* **Exercise objective**
Work through the listing below and state how many of its lines hold the word "computer". Give no other output.

* **Provided information**
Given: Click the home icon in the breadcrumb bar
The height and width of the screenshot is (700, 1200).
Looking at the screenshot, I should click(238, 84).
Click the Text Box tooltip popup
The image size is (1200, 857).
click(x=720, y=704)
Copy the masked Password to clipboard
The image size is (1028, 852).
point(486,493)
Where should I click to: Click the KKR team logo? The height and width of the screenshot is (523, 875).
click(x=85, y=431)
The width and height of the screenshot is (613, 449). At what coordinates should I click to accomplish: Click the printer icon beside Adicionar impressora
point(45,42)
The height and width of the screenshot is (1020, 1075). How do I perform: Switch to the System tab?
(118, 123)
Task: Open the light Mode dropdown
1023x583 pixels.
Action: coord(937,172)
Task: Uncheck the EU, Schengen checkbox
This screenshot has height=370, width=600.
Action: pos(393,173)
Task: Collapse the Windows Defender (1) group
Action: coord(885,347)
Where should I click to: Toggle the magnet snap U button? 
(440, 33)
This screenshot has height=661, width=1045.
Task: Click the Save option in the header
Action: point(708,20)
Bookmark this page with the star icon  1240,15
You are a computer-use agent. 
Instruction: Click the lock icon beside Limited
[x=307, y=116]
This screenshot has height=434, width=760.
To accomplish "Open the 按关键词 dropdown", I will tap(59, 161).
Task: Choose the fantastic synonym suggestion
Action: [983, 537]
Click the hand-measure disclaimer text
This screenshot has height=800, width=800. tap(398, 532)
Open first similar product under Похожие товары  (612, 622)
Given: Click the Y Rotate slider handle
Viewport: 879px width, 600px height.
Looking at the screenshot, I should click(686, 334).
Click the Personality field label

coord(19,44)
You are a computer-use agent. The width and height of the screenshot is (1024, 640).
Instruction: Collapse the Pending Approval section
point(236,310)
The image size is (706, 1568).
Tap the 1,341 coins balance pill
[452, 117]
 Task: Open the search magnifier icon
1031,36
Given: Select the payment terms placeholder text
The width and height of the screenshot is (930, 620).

* **Result of the task**
2